I'm back in Germany, actually since last Sunday. I had a lot of stuff to take care of.

Okay, as this is going to be my last post, thanks again for reading my blog. Probably I will be back writing to you, someday.... perhaps from another South American country (Argentina and Chile).

Cya!

Samstag, 6. Oktober 2007

Farewell, Peru!

Hey folks,

we know all things come to an end. And so does my journey. Nevertheless, it's not an abrupt ending but a elongated one. Yesterday, my friends had organised a wonderful barbecue for me. Unfortunately it was overshadowed by the cold wind of goodbye (probably that's why I'm wearing a hat on every picture).



Today we went to a really nice and delicious buffet which can be seen as the final act of my trip. My plane leaves in about three hours. Everything is packed and I'm ready to leave.



I will miss you Peru, your inbelievably diverse and rich culture, all the beautiful sights I've visited, the tasty food, the friendly people, the matchless variety of nature, and, of course, I will miss my friends who were the bests hosts ever, supported me whenever they could and took a major part in making this journey one of the most interesting in my life.



Thank you, Christopher, Gaby,Juan and their respective families and, last but not least, thank you dear reader wherever you may be. I hope you liked my reports and now, perhaps, have some incentive to come to this incredible country I had the chance to travel through.

Cya!

Donnerstag, 4. Oktober 2007

Un otro mundo

Hey folks,


many days have passed since my last post but I'm back from an unbelievably adventurous, eventful but also exhausting trip which took me to wind-shaken mountain passes, dry plains and green rainforests.
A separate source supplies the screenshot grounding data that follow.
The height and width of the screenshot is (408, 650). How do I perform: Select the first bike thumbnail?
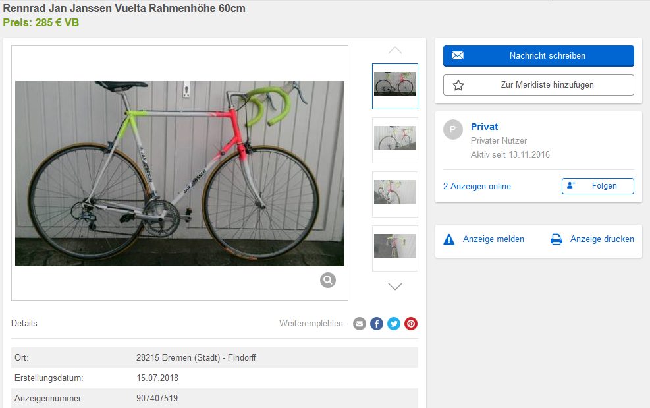pyautogui.click(x=395, y=86)
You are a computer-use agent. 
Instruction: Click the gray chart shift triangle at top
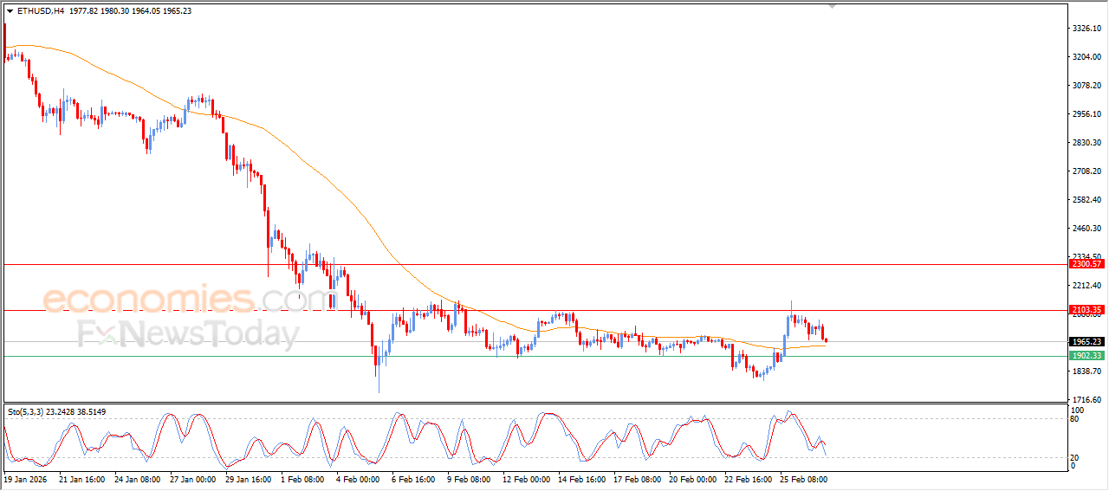(833, 6)
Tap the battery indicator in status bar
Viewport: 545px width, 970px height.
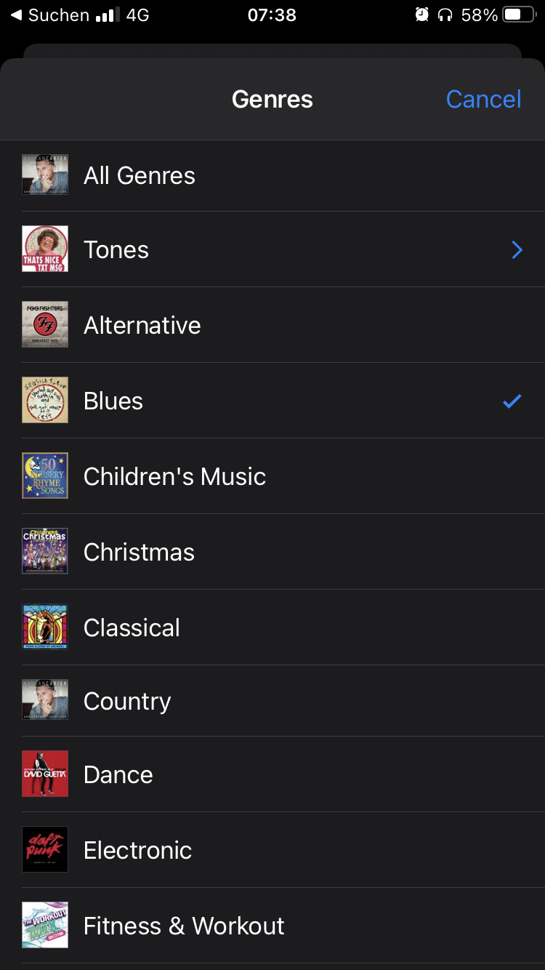pyautogui.click(x=520, y=15)
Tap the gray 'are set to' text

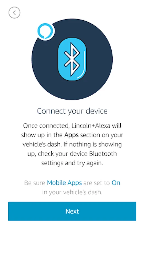[97, 183]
And, in the end, to Machu Picchu, the city in the mountains, the rooftop of the world, simply, a wonder of the world.

We were a group of six trekkers, Liam and Allison from Ireland, Jocelyn and Amandine from France, another Allison from the UK and me. Our guide's name was Clever (pronounced like Kleber in German or cleaver in English), a very nice and decent guy.

Our trekking tour started in a town or hamlet called Mollapata. The first day greeted us with warm weather, luckily. We would walk up some hills and through barren landscapes. Our meals were provided by two cooks, Fabian and his assistant, Sergio. The latter was just gorgeous. He was always running to meet our needs. Our large backpacks were carried by mules so we only had our daypacks with us during the day.


Our first destination was Soraypampa, a basecamp where a lot of treeking-groups stayed for the night. And what a cold one that was! I was wearing my track-suit, my alpaka-hat, gloves and lying in a feathered sleeping bag, but still, I was freezing a few times.


On the second day, the aim was to climb the 4600m high pass of the Salkantay mountain (over 6000m). In my opinion, this was physically the hardest part of the trip. Fortunately, the rest of the trail went downhill and through the rainforest. This fact is just amazing in Peru. You would walk over snow-topped mountains and, an hour later, you find yourself amidst tropical plants and flowers. Have a look at the photos!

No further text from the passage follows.